The most money and lowest monthly payment for your renovation

Borrow up to 90% of your future home value with a RenoFi Renovation Loan


A home improvement loan can be a great way to finance items on your renovation wishlist like a kitchen remodel or bathroom renovation

There are several types of home improvement loans out there, each with its own benefits and downsides. And that’s why it’s important to understand all the different types of home improvement loans available to you.

What type of loan for home improvements is best for you? We’re going to break down each of your options to help you find out!

In this article, we’ll cover everything you need to know — from the types of loans for home renovation out there to eligibility requirements, payment terms, and more. 

Types of Loans for Home Improvement 

1. Personal Loans: Unsecured Financing

A personal loan is one of the types of loans for remodeling that can be used for various purposes — including home improvement projects. These unsecured loans typically have higher interest rates than secured loans, but they don’t require collateral.
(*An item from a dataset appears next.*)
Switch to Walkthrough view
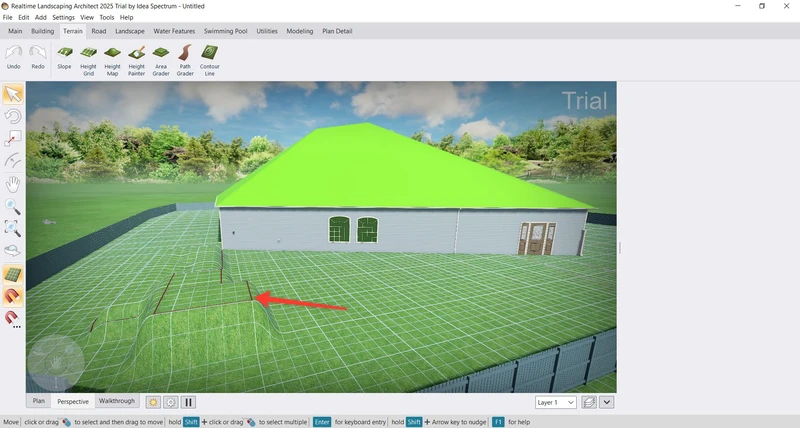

Since these home renovation loans are unsecured, they have much higher interest rates than home equity loans (which are secured). We’re talking a rate of 8-15%. And this is because, without collateral, you pose a higher risk to your lender. They also have an origination fee of between 1-6%.

How Personal Loans Work: personal loans have shorter terms of 5-10 years, compared to home renovation loans which have a 20-30 year payback period, making your monthly payments very high. 

You’ll also have less borrowing power than other home renovation loans, simply because the amount of a personal loan typically only goes from $25K to $35K. So if you’re looking to tackle a major project, you’ll likely have to find another way to cover the remaining cost.

Best For: While we don’t recommend personal loans as the route for most homeowners to take, personal loans may be a good option for individuals with the following: 

  • You have great credit.
  • Your cash flow can cover your monthly payment.
  • You have a robust home emergency fund.
  • You don’t have equity in your home.
  • You don’t want to use your home or car as collateral.
  • You don’t need a large amount of funds

Benefits of a Personal Loan

Personal loans do offer some benefits for specific situations. Here are a few:

  • You only need to borrow a small amount. If you’re paying most of your renovations with cash or aren’t tackling anything major, you won’t need to worry about the lower borrowing power or shorter payback period. Plus, you get all the money in a lump sum to start working on your project without limitations. 
  • You can secure your loan fast. Getting approved and getting the cash is quick and pretty simple to secure — even if your credit isn’t great. Since there are no inspections or appraisals and you don’t need to provide collateral, the application process is pretty easy. 
  • You’ll have fixed monthly payments. Personal loans typically come with a fixed APR (annual percentage rate) over a set number of years, so they are easier to plan and budget for. 

2. Home Equity Loans: Leverage Your Home’s Value

A home equity loan is a fixed-rate loan secured by your home’s equity. You receive a lump sum upfront, and repayments are made over a fixed term.

How Home Equity Loans Work: Lenders assess the amount of equity you’ve built in your home in order to determine the lump sum of cash you’ll receive. To determine your equity, you need to calculate the difference between the current value of your home and the outstanding balance on your mortgage.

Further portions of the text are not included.